Thinking to Recall: How Reasoning Unlocks Parametric Knowledge in LLMs

This paper reveals that enabling reasoning in large language models significantly enhances the recall of simple factual knowledge through two mechanisms—computational buffering and factual priming—while also demonstrating that hallucinating intermediate facts during this process increases final answer errors, a finding that can be leveraged to improve model accuracy by prioritizing hallucination-free reasoning trajectories.

Zorik Gekhman, Roee Aharoni, Eran Ofek, Mor Geva, Roi Reichart, Jonathan Herzig

Published Wed, 11 Ma
📖 4 min read☕ Coffee break read

Imagine you have a friend who is a walking encyclopedia. They know a million facts, but sometimes, when you ask them a simple question like "Who was the 10th King of Nepal?", they just... blank out. They know the answer is in their head, but they can't quite pull it out.

Now, imagine you tell this friend: "Before you answer, just take a moment to think out loud. Say whatever comes to mind, even if it's just rambling."

Surprisingly, this simple act of "thinking out loud" (which AI researchers call Reasoning) often unlocks the answer. But here's the twist: the questions aren't hard math problems or complex puzzles. They are simple facts. So, why does "thinking" help?

A new study from Google and Israeli universities dives into this mystery. They found that "thinking" helps in two specific ways, and one of them is a bit risky.

Here is the breakdown using simple analogies:

1. The "Warm-Up" Effect (Computational Buffer)

Think of your brain like a high-performance engine. When you ask a direct question, the engine might be cold, and the spark plug (the answer) doesn't fire immediately.

When the AI starts "thinking," it generates a bunch of words first. Even if those words are nonsense (like repeating "Let me think, let me think, let me think"), the act of generating them warms up the engine. It gives the AI's internal computer more time to run calculations in the background.

  • The Analogy: It's like a runner doing a few warm-up laps before the race. Even if the runner isn't sprinting yet, the extra movement gets the blood flowing and the muscles ready to perform. The study found that just having more text to process (even if it's gibberish) helps the AI access facts it couldn't reach before.

2. The "Rearranging the Bookshelf" Effect (Factual Priming)

This is the more interesting part. When the AI thinks, it doesn't just ramble; it often starts listing related facts.
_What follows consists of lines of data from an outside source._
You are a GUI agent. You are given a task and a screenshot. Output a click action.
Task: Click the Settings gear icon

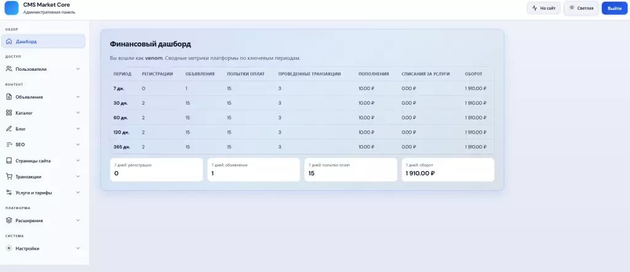tap(9, 249)
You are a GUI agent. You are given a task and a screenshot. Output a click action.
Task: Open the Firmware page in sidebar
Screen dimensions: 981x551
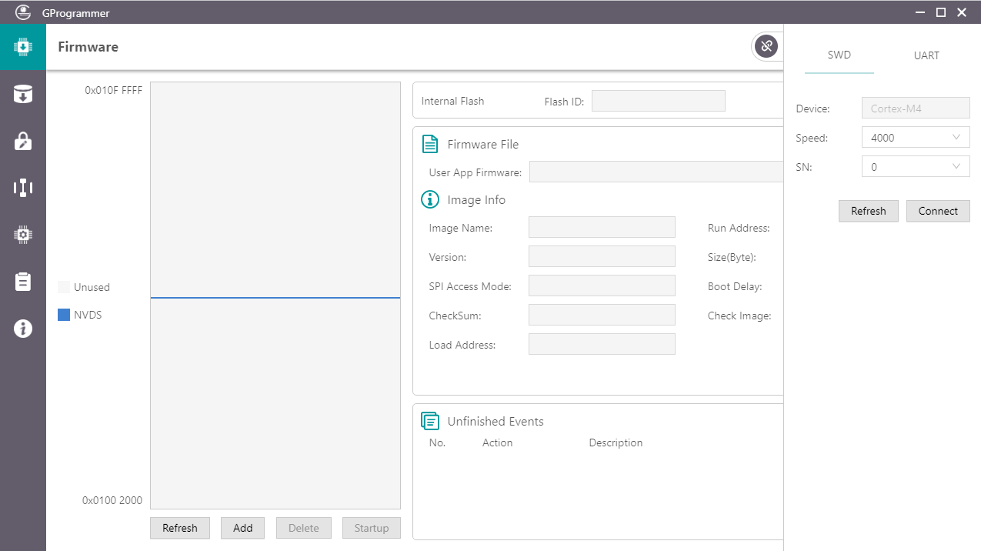(23, 47)
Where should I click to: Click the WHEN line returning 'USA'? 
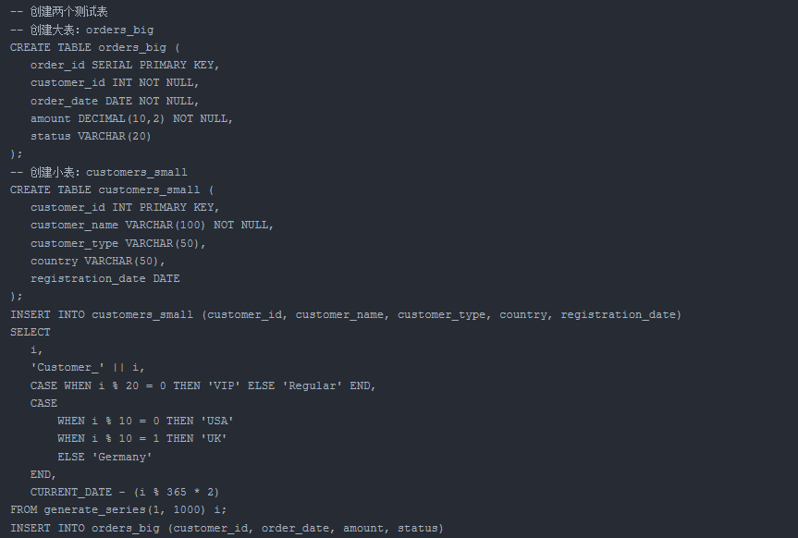[141, 421]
  • The Analogy: Imagine your knowledge is a giant, messy library. You want to find a specific book (the answer). If you just ask for the book, the librarian (the AI) might miss it. But if the librarian starts shouting out titles of books near the one you want ("Oh, I remember a book about King Prithvi... and another about King Mahendra..."), those names act as breadcrumbs.

By listing the 1st through 9th Kings of Nepal, the AI "primes" its brain. It builds a semantic bridge. Once it has listed the first nine, the 10th one suddenly becomes much easier to find. The AI is essentially "self-retrieving" the answer by talking its way there.

The Danger Zone: The "Fake News" Trap

Here is the catch. Because the AI is generating these "breadcrumbs" (the related facts) itself, it can make mistakes.

  • The Analogy: Imagine the librarian is trying to help you find that book, but they are hallucinating. They say, "Oh, the 1st King was named 'Zog'." (That's fake). Then they say, "The 2nd was 'Zog's son'." (Also fake). By the time they get to the 10th King, they are so deep in their own made-up story that they give you the wrong answer.

The study found a scary pattern: If the AI lies during its "thinking" phase, it is much more likely to lie in the final answer. The "thinking" process can actually trap the AI in a web of its own hallucinations.

The Solution: The "Fact-Checker" Strategy

So, how do we fix this? The researchers suggest a smart strategy for using these AI models:

Instead of just taking the first answer the AI gives, we should look at its "thinking" process first.

  1. Check the thinking: Did the AI list some facts?
  2. Verify the facts: Are those facts true?
  3. Pick the winner: If the AI's "thinking" contains true facts and no lies, that's a high-quality answer. If the "thinking" is full of nonsense or lies, discard it and try again.

The Bottom Line

The paper teaches us that "thinking" isn't just for solving hard math problems. For simple facts, it acts like a mental warm-up and a memory bridge. However, we have to be careful because that bridge can collapse if the AI starts making things up.

By teaching AI to "think" correctly and checking its work before it speaks, we can unlock a whole new level of knowledge that was previously locked away inside the model.